Je et tu : le coaching de moi par toi

Publié le par Josyphilo

 

Il est illusoire de penser que l'individu peut progresser seul.
Il n'est vivant que dans la rencontre avec autrui, ainsi que l'a bien montré Martin Buber :
"Sur la côte étroite où le Je et le Tu se rencontrent, dans la zone intermédiaire".
Ce point de vue d'un mystique peut ne pas plaire à tout le monde à une époque où la religion a mauvaise presse.
Aussi je vais laisser la parole à un philosophe moins suspect qui décrit, presqu' en poète, comment on progresse en musique et en amour.

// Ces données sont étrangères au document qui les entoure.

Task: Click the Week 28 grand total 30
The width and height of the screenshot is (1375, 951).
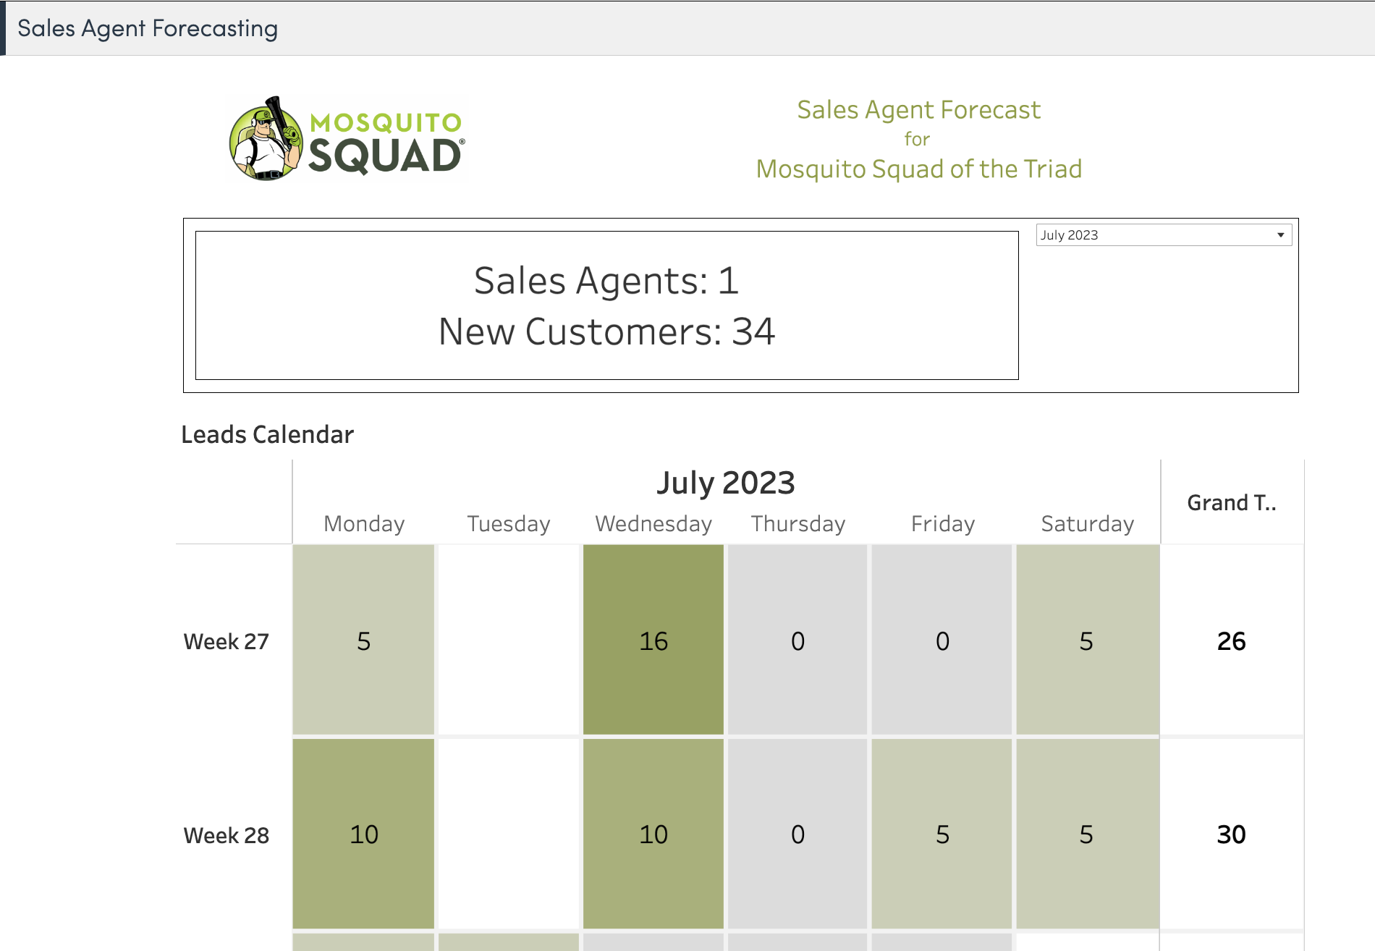Action: [1231, 834]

Il faut apprendre à aimer. - Voici ce qui nous arrive dans le domaine musical : il faut avant tout apprendre à entendre une figure, une mélodie, savoir la discerner par l'ouïe, la distinguer, l'isoler et la délimiter en tant qu'une vie en soi : ensuite il faut de l'effort et de la bonne volonté pour la supporter, en dépit de son étrangeté, user de patience pour son regard et pour son expression, de tendresse pour ce qu'elle a de singulier ; - vient enfin le moment où nous y sommes habitués, où nous l'attendons, où nous sentons qu'elle nous manquerait, si elle faisait défaut ; et désormais elle ne cesse pas d'exercer sur nous sa contrainte et sa fascination jusqu'à ce qu'elle ait fait de nous ses amants humbles et ravis, qui ne conçoivent de meilleure chose au monde et ne désirent plus qu'elle-même, et rien qu'elle-même.

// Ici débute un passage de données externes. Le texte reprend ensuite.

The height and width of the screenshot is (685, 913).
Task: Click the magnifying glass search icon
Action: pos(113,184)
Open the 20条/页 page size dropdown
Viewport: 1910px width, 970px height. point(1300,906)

Mais ce n'est pas seulement en musique que ceci nous arrive : c'est justement de la sorte que nous avons appris à aimer tous les objets que nous aimons maintenant. Nous finissons toujours par être récompensés pour notre bonne volonté, notre patience, notre équité, notre tendresse envers l'étrangeté, du fait que l'étrangeté peu à peu se dévoile et vient s'offrir à nous en tant que nouvelle et indicible beauté : - c'est là sa gratitude pour notre hospitalité.

Qui s'aime soi-même n'y sera parvenu que par cette voie : il n'en est point d'autre. L'amour aussi doit s'apprendre.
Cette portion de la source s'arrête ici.